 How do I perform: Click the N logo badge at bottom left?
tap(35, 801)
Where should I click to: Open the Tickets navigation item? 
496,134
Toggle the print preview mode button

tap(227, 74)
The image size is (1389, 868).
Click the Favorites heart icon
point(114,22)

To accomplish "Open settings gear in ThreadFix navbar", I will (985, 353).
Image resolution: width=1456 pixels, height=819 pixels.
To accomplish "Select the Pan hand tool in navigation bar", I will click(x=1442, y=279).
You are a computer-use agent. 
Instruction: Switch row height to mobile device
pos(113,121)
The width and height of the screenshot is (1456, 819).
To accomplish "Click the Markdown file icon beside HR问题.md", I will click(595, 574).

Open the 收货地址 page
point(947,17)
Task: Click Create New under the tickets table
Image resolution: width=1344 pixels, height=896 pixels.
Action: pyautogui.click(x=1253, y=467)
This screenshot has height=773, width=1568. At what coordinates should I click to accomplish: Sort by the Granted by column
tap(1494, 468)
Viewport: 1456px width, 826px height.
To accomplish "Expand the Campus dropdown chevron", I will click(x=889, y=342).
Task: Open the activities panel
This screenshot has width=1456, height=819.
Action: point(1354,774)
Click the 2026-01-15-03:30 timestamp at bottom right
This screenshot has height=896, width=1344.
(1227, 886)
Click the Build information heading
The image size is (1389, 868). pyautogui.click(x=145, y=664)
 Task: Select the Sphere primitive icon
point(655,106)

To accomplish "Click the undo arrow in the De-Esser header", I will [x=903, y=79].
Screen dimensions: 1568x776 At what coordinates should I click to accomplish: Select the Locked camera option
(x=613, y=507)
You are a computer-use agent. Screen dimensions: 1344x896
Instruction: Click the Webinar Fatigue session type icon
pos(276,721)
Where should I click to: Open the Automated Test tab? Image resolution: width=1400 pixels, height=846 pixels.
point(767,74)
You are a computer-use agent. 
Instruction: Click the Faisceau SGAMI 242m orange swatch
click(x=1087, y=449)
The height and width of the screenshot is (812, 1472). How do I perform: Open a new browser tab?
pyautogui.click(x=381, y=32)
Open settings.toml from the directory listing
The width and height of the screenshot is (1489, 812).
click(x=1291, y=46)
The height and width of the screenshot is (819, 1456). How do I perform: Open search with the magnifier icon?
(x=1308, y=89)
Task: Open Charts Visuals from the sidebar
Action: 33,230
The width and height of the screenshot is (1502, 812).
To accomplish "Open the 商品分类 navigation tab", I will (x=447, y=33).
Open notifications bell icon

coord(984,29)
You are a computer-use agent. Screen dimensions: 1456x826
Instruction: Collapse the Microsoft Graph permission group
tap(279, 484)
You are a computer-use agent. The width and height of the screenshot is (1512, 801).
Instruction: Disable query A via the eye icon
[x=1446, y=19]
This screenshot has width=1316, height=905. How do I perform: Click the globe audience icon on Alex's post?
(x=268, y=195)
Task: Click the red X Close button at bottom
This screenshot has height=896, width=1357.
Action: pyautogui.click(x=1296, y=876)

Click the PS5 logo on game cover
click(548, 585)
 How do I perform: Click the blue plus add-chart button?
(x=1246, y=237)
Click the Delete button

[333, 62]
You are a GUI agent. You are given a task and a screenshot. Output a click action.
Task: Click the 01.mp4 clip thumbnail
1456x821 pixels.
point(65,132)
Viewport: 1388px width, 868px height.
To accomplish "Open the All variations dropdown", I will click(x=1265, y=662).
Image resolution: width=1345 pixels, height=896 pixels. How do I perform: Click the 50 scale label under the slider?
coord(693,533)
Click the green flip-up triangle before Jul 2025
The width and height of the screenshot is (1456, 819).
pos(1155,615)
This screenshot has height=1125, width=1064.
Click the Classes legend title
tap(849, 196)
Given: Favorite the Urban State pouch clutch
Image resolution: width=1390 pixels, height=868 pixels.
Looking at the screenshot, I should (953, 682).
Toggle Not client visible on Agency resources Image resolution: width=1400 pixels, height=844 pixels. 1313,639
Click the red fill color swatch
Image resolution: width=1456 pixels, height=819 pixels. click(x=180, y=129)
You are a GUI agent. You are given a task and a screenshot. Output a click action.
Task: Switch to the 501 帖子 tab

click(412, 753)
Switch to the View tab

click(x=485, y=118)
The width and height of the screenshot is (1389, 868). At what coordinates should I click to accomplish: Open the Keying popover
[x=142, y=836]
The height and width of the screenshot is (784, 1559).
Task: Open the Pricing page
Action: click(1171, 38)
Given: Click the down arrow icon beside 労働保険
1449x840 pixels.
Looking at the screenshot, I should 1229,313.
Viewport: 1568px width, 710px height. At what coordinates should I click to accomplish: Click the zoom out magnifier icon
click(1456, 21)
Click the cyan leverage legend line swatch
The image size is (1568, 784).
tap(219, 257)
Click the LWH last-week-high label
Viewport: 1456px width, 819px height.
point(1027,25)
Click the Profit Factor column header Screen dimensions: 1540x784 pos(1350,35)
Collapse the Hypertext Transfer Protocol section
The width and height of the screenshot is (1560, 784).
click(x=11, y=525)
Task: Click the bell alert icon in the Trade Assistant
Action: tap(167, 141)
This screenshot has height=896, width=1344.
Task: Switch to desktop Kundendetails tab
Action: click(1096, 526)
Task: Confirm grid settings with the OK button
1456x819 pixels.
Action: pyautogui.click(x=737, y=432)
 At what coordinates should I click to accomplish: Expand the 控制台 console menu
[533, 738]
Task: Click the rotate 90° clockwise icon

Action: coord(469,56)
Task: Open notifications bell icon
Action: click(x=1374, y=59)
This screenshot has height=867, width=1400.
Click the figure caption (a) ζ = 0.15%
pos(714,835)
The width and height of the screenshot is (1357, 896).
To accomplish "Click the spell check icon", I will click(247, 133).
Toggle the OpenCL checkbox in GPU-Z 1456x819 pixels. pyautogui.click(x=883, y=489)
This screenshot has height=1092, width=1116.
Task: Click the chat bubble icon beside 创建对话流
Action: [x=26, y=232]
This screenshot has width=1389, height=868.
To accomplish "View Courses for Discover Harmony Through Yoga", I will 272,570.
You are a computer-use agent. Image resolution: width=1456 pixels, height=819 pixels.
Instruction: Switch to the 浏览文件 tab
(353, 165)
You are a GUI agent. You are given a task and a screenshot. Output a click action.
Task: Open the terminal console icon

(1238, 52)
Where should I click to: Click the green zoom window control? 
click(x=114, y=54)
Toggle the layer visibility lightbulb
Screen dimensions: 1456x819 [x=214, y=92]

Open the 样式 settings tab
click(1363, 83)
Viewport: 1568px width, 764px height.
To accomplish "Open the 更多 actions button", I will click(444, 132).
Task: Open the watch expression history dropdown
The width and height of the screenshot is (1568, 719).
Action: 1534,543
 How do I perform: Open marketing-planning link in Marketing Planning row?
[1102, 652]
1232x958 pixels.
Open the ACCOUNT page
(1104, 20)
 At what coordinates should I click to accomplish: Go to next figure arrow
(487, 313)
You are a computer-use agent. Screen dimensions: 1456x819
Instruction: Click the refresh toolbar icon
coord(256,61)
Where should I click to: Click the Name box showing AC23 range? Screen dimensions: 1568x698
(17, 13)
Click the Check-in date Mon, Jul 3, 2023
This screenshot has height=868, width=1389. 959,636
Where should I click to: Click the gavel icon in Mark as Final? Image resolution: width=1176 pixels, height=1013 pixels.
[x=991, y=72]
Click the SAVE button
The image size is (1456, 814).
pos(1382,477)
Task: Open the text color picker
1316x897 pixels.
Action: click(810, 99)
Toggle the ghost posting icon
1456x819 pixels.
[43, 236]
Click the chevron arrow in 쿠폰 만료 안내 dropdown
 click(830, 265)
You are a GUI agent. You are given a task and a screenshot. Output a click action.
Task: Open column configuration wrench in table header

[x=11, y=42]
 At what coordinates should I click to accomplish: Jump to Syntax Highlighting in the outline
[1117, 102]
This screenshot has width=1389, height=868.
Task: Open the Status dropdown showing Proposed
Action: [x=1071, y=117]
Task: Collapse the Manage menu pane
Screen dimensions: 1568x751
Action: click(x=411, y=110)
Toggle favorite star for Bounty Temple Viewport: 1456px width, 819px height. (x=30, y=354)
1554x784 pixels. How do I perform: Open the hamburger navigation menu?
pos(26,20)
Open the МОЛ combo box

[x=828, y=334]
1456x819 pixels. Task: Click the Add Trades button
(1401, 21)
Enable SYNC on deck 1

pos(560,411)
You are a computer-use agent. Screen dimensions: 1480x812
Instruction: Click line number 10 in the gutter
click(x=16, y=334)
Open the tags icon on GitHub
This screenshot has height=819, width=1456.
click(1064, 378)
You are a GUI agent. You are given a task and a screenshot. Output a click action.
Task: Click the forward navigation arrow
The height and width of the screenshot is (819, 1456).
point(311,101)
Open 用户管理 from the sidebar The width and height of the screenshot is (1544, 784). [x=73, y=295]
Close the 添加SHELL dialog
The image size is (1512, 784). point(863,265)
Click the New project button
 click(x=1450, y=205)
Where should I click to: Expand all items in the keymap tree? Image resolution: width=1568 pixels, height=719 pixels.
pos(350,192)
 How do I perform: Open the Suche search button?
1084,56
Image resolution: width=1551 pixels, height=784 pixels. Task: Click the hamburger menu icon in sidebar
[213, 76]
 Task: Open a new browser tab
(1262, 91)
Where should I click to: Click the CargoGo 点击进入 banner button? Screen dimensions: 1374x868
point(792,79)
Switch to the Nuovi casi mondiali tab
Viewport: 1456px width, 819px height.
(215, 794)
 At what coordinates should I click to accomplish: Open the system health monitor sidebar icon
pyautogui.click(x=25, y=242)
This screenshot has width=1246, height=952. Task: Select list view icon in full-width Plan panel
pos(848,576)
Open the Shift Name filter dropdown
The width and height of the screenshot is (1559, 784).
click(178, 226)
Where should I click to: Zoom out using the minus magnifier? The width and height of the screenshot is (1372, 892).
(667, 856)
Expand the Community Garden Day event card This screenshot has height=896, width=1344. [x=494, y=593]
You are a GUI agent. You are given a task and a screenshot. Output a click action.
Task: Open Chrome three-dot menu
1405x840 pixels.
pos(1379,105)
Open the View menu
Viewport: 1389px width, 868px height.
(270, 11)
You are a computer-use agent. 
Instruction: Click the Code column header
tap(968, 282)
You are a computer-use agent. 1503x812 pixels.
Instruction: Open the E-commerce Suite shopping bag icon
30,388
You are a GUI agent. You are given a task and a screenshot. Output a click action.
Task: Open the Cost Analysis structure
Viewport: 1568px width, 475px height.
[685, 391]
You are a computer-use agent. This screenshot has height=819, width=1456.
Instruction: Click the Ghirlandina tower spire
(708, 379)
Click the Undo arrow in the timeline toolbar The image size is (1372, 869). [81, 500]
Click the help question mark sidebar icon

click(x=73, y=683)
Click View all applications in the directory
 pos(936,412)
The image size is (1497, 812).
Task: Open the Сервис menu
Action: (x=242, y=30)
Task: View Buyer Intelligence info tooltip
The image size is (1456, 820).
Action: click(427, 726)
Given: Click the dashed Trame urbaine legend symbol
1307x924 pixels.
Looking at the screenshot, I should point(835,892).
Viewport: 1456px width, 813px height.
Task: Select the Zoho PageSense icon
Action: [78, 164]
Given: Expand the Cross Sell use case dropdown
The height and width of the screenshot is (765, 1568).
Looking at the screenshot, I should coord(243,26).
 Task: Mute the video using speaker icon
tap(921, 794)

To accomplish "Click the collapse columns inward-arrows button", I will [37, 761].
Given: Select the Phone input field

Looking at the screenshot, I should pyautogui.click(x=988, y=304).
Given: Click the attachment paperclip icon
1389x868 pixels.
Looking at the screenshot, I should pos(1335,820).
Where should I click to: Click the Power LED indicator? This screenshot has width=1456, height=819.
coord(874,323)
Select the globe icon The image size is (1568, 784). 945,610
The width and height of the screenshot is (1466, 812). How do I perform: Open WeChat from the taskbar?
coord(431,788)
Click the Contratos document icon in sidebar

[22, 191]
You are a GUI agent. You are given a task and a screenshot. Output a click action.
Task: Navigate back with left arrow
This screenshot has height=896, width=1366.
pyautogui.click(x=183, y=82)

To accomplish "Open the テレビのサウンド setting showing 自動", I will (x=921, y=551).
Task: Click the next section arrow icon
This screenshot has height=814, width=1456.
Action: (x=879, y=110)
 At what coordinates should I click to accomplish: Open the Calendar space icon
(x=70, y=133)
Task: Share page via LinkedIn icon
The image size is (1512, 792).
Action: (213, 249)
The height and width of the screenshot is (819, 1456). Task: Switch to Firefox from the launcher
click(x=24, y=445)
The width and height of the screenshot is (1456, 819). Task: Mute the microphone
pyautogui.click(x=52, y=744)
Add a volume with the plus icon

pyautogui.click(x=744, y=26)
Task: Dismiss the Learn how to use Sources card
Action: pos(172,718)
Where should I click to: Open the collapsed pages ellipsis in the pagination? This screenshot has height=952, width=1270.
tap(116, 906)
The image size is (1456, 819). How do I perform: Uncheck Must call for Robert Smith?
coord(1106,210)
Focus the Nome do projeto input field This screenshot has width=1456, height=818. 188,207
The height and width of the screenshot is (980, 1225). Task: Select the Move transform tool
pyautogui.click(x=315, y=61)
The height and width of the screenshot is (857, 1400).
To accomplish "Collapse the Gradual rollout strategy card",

* * *

_Task instructions_. Would you retype exactly the lines above, from the line with "Task: Click the rotate 90° clockwise icon" to the line with "The width and height of the screenshot is (1357, 896).", with both end lines kept and nothing more?

_Answer section_.
Task: Click the rotate 90° clockwise icon

Action: coord(469,56)
Task: Open notifications bell icon
Action: click(x=1374, y=59)
This screenshot has height=867, width=1400.
Click the figure caption (a) ζ = 0.15%
pos(714,835)
The width and height of the screenshot is (1357, 896).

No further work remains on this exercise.